### TASK
Every line that appears in the listing is to be set down verbatim.

### LISTED RECORDS
----
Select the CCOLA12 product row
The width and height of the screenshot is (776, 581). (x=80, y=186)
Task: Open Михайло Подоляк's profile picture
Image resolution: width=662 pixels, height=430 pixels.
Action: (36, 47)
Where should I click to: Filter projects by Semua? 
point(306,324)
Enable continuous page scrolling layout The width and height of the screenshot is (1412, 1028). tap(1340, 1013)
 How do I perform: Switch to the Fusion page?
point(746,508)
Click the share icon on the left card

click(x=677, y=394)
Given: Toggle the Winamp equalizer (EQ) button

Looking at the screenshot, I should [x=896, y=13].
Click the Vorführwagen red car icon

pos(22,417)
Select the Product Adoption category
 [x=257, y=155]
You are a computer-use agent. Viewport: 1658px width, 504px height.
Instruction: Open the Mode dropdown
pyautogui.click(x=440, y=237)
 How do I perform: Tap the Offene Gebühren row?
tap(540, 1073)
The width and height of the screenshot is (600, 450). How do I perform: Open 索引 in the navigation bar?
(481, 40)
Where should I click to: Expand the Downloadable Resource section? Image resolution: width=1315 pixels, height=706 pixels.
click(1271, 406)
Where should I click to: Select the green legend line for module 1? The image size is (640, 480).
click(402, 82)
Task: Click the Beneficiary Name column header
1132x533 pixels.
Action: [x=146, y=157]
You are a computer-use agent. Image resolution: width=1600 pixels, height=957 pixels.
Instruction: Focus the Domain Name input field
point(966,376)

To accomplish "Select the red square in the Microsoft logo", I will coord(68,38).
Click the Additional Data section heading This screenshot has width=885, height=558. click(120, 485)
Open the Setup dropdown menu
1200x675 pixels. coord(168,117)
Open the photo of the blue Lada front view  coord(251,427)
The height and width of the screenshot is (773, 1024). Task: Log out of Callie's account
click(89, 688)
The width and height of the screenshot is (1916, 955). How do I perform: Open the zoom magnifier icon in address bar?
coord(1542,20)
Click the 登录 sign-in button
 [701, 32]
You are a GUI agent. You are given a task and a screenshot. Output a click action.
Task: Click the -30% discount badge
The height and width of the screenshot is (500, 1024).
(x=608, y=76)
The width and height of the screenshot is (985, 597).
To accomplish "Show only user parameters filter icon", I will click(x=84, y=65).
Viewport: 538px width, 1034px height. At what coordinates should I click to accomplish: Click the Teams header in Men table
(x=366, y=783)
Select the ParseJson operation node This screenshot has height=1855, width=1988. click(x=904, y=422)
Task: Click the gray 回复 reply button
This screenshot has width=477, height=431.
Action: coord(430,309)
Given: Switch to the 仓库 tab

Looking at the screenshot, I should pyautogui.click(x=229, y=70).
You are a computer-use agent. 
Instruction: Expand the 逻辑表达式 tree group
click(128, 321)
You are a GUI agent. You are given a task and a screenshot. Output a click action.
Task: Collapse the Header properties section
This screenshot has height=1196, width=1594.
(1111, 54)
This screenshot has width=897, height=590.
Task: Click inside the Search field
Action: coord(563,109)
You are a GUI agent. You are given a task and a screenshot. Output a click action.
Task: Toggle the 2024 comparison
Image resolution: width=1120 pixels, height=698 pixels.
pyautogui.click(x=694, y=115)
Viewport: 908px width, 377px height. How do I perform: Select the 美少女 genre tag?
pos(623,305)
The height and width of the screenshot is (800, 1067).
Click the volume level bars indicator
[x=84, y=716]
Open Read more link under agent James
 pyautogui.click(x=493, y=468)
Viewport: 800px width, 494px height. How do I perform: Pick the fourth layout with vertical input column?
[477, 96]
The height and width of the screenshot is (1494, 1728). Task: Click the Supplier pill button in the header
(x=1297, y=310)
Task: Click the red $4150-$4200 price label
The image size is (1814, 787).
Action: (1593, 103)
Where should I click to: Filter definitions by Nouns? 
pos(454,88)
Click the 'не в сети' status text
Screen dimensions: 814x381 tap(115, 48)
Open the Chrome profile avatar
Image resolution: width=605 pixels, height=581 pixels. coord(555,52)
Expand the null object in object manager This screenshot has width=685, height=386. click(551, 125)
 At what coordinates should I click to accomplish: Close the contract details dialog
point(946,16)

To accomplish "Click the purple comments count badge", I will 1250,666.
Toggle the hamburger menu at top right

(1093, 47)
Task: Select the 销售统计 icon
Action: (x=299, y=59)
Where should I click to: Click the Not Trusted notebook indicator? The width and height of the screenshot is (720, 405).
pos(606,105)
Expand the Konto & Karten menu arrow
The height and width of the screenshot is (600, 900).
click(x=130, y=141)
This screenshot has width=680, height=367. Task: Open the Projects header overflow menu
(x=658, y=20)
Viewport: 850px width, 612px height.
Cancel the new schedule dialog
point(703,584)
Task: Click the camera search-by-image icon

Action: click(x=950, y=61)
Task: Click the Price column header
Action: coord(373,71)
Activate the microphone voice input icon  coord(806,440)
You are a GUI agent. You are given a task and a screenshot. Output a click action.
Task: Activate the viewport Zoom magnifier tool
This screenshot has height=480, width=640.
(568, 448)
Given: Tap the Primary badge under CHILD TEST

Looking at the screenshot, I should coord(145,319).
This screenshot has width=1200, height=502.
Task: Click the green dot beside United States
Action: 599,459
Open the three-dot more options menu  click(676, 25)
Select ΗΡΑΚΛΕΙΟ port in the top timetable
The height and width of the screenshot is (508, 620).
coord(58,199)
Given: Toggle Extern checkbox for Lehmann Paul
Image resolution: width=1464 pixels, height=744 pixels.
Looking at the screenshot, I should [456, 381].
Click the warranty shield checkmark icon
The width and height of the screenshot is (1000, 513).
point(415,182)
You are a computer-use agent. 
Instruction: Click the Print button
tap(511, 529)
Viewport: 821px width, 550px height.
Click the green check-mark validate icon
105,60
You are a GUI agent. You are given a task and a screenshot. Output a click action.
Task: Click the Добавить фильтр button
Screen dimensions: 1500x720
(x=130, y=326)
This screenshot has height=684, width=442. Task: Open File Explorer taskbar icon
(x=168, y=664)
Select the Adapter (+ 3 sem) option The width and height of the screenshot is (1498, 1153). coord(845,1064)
----
### WRITTEN SOLUTION
Select the CCOLA12 product row
The width and height of the screenshot is (776, 581). (x=80, y=186)
Task: Open Михайло Подоляк's profile picture
Image resolution: width=662 pixels, height=430 pixels.
Action: (36, 47)
Where should I click to: Filter projects by Semua? 
point(306,324)
Enable continuous page scrolling layout The width and height of the screenshot is (1412, 1028). tap(1340, 1013)
 How do I perform: Switch to the Fusion page?
point(746,508)
Click the share icon on the left card

click(x=677, y=394)
Given: Toggle the Winamp equalizer (EQ) button

Looking at the screenshot, I should [x=896, y=13].
Click the Vorführwagen red car icon

pos(22,417)
Select the Product Adoption category
 [x=257, y=155]
You are a computer-use agent. Viewport: 1658px width, 504px height.
Instruction: Open the Mode dropdown
pyautogui.click(x=440, y=237)
 How do I perform: Tap the Offene Gebühren row?
tap(540, 1073)
The width and height of the screenshot is (600, 450). How do I perform: Open 索引 in the navigation bar?
(481, 40)
Where should I click to: Expand the Downloadable Resource section? Image resolution: width=1315 pixels, height=706 pixels.
click(1271, 406)
Where should I click to: Select the green legend line for module 1? The image size is (640, 480).
click(402, 82)
Task: Click the Beneficiary Name column header
1132x533 pixels.
Action: [x=146, y=157]
You are a computer-use agent. Image resolution: width=1600 pixels, height=957 pixels.
Instruction: Focus the Domain Name input field
point(966,376)

To accomplish "Select the red square in the Microsoft logo", I will coord(68,38).
Click the Additional Data section heading This screenshot has width=885, height=558. click(120, 485)
Open the Setup dropdown menu
1200x675 pixels. coord(168,117)
Open the photo of the blue Lada front view  coord(251,427)
The height and width of the screenshot is (773, 1024). Task: Log out of Callie's account
click(89, 688)
The width and height of the screenshot is (1916, 955). How do I perform: Open the zoom magnifier icon in address bar?
coord(1542,20)
Click the 登录 sign-in button
 [701, 32]
You are a GUI agent. You are given a task and a screenshot. Output a click action.
Task: Click the -30% discount badge
The height and width of the screenshot is (500, 1024).
(x=608, y=76)
The width and height of the screenshot is (985, 597).
To accomplish "Show only user parameters filter icon", I will click(x=84, y=65).
Viewport: 538px width, 1034px height. At what coordinates should I click to accomplish: Click the Teams header in Men table
(x=366, y=783)
Select the ParseJson operation node This screenshot has height=1855, width=1988. click(x=904, y=422)
Task: Click the gray 回复 reply button
This screenshot has width=477, height=431.
Action: coord(430,309)
Given: Switch to the 仓库 tab

Looking at the screenshot, I should pyautogui.click(x=229, y=70).
You are a computer-use agent. 
Instruction: Expand the 逻辑表达式 tree group
click(128, 321)
You are a GUI agent. You are given a task and a screenshot. Output a click action.
Task: Collapse the Header properties section
This screenshot has height=1196, width=1594.
(1111, 54)
This screenshot has width=897, height=590.
Task: Click inside the Search field
Action: coord(563,109)
You are a GUI agent. You are given a task and a screenshot. Output a click action.
Task: Toggle the 2024 comparison
Image resolution: width=1120 pixels, height=698 pixels.
pyautogui.click(x=694, y=115)
Viewport: 908px width, 377px height. How do I perform: Select the 美少女 genre tag?
pos(623,305)
The height and width of the screenshot is (800, 1067).
Click the volume level bars indicator
[x=84, y=716]
Open Read more link under agent James
 pyautogui.click(x=493, y=468)
Viewport: 800px width, 494px height. How do I perform: Pick the fourth layout with vertical input column?
[477, 96]
The height and width of the screenshot is (1494, 1728). Task: Click the Supplier pill button in the header
(x=1297, y=310)
Task: Click the red $4150-$4200 price label
The image size is (1814, 787).
Action: (1593, 103)
Where should I click to: Filter definitions by Nouns? 
pos(454,88)
Click the 'не в сети' status text
Screen dimensions: 814x381 tap(115, 48)
Open the Chrome profile avatar
Image resolution: width=605 pixels, height=581 pixels. coord(555,52)
Expand the null object in object manager This screenshot has width=685, height=386. click(551, 125)
 At what coordinates should I click to accomplish: Close the contract details dialog
point(946,16)

To accomplish "Click the purple comments count badge", I will 1250,666.
Toggle the hamburger menu at top right

(1093, 47)
Task: Select the 销售统计 icon
Action: (x=299, y=59)
Where should I click to: Click the Not Trusted notebook indicator? The width and height of the screenshot is (720, 405).
pos(606,105)
Expand the Konto & Karten menu arrow
The height and width of the screenshot is (600, 900).
click(x=130, y=141)
This screenshot has width=680, height=367. Task: Open the Projects header overflow menu
(x=658, y=20)
Viewport: 850px width, 612px height.
Cancel the new schedule dialog
point(703,584)
Task: Click the camera search-by-image icon

Action: click(x=950, y=61)
Task: Click the Price column header
Action: coord(373,71)
Activate the microphone voice input icon  coord(806,440)
You are a GUI agent. You are given a task and a screenshot. Output a click action.
Task: Activate the viewport Zoom magnifier tool
This screenshot has height=480, width=640.
(568, 448)
Given: Tap the Primary badge under CHILD TEST

Looking at the screenshot, I should coord(145,319).
This screenshot has width=1200, height=502.
Task: Click the green dot beside United States
Action: 599,459
Open the three-dot more options menu  click(676, 25)
Select ΗΡΑΚΛΕΙΟ port in the top timetable
The height and width of the screenshot is (508, 620).
coord(58,199)
Given: Toggle Extern checkbox for Lehmann Paul
Image resolution: width=1464 pixels, height=744 pixels.
Looking at the screenshot, I should [456, 381].
Click the warranty shield checkmark icon
The width and height of the screenshot is (1000, 513).
point(415,182)
You are a computer-use agent. 
Instruction: Click the Print button
tap(511, 529)
Viewport: 821px width, 550px height.
Click the green check-mark validate icon
105,60
You are a GUI agent. You are given a task and a screenshot. Output a click action.
Task: Click the Добавить фильтр button
Screen dimensions: 1500x720
(x=130, y=326)
This screenshot has height=684, width=442. Task: Open File Explorer taskbar icon
(x=168, y=664)
Select the Adapter (+ 3 sem) option The width and height of the screenshot is (1498, 1153). coord(845,1064)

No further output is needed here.